From a box containing 7 blue, 5 red, 3 green, and 9 yellow marbles, 2 are drawn one at a time without replacing the first marble before the second marble is drawn. Find the probability that one is blue and one is yellow.
Blue then yellow:
P(BY)=7/24+9/23
Yellow then blue:
P(YB)=9/24+7/23
P(YB∨BY)=P(YB)+P(BY)
To find the probability that one marble is blue and one marble is yellow, we need to calculate the total number of ways to draw two marbles without replacement and count the number of ways to draw one blue marble and one yellow marble.
Step 1: Find the total number of ways to draw two marbles without replacement.
The total number of marbles in the box is 7 + 5 + 3 + 9 = 24. So, there are 24 marbles to choose from for the first draw, and 23 marbles remaining for the second draw (after the first marble is drawn without replacement). Thus, the total number of ways to draw two marbles without replacement is 24 * 23.
Step 2: Find the number of ways to draw one blue and one yellow marble.
Since we want one blue and one yellow marble, we need to calculate the number of ways to choose one blue marble from the 7 available and one yellow marble from the 9 available. The number of ways to choose one blue marble is 7, and the number of ways to choose one yellow marble is 9. Therefore, the number of ways to draw one blue and one yellow marble is 7 * 9.
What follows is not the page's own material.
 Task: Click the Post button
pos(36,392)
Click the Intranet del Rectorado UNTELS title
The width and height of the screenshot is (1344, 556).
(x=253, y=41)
Step 3: Calculate the probability.
The probability of an event occurring is given by the number of favorable outcomes divided by the number of possible outcomes. In this case, the number of favorable outcomes is the number of ways to draw one blue and one yellow marble (7 * 9) and the number of possible outcomes is the total number of ways to draw two marbles without replacement (24 * 23). Therefore, the probability is (7 * 9) / (24 * 23).
Now, let's calculate the probability:
(7 * 9) / (24 * 23) = 63 / 552 = 0.1141304348
So, the probability that one marble is blue and one marble is yellow is approximately 0.1141304348 or 11.41%.